As agreed, we met in the hotel bar on a Friday evening. I definitely needed alcohol! When I saw her, my first impression was that she looked good. We were both middle aged, so I had no illusions. She had been reasonably hot back in college (another pang of regret that we had never consummated our relationship), and I couldn't say that now, but she had aged well and still looked attractive. I hoped she saw me the same way, though my self-image wasn't great. After a hug, and preliminaries, we had a drink to catch up, then another. Then she suggested we go to her room.
My doubts about how to handle this reemerged as soon as I was inside the door. I overthink everything, and I felt I had to somehow prove myself, make up for my shocking naivetΓ© and shyness from decades before. So that was a problem--how to get things started. She opened the minibar, and we had another drink. She sat on the bed, and I sat on the desk chair, because sitting on the bed seemed too weird, even though we both knew what we were there for. She asked if I was nervous, and I admitted I was. Surprisingly, she said she was, too.
Out of nervousness, and probably a little buzzed from the drinks at this point, I blurted something about hoping I would at least get a souvenir of our encounter, feeling foolish as soon as the words were out of my mouth.
"What kind of souvenir?"
"I was thinking of your panties."
"Do you want to wear them?"
"Oh, no; I'm not into that."
"Do you want to smell them?"
"Definitely."
"Mmmm. I might want to see that, but later."
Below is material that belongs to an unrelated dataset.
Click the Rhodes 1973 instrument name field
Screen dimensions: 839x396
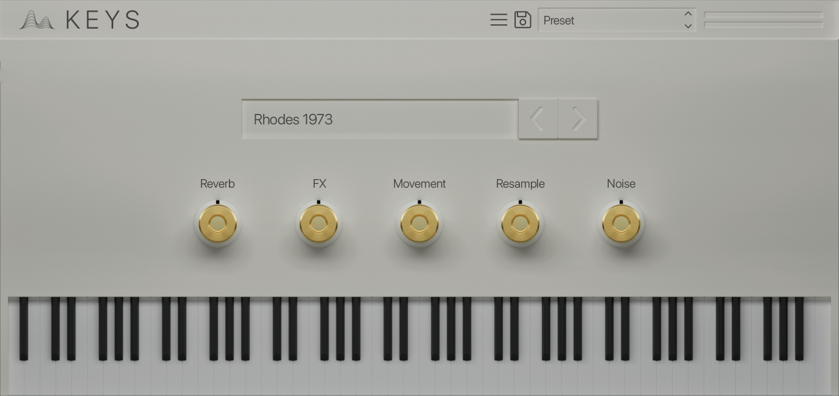379,119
After an awkward silence that probably wasn't as long as it seemed, she said, "Do you want to role play? I mean, we could pretend we were back in college, sort of pick up where we left off, but let it go further?"
That was a good start. She found a playlist of some old songs on her phone (I guess she had prepared!) and she patted the bed beside her for me to sit down. We kissed, the first time in many years. Kissing her felt both familiar and strange. Double vision, almost. One kiss led to another, and after awhile she took my hand and pressed it to her breast, the first time I had touched her there. We fell back on the bed. I kissed her ear, and then her neck. I slowly began to unbutton her top. glad that she hadn't worn something that would have to be pulled over her head.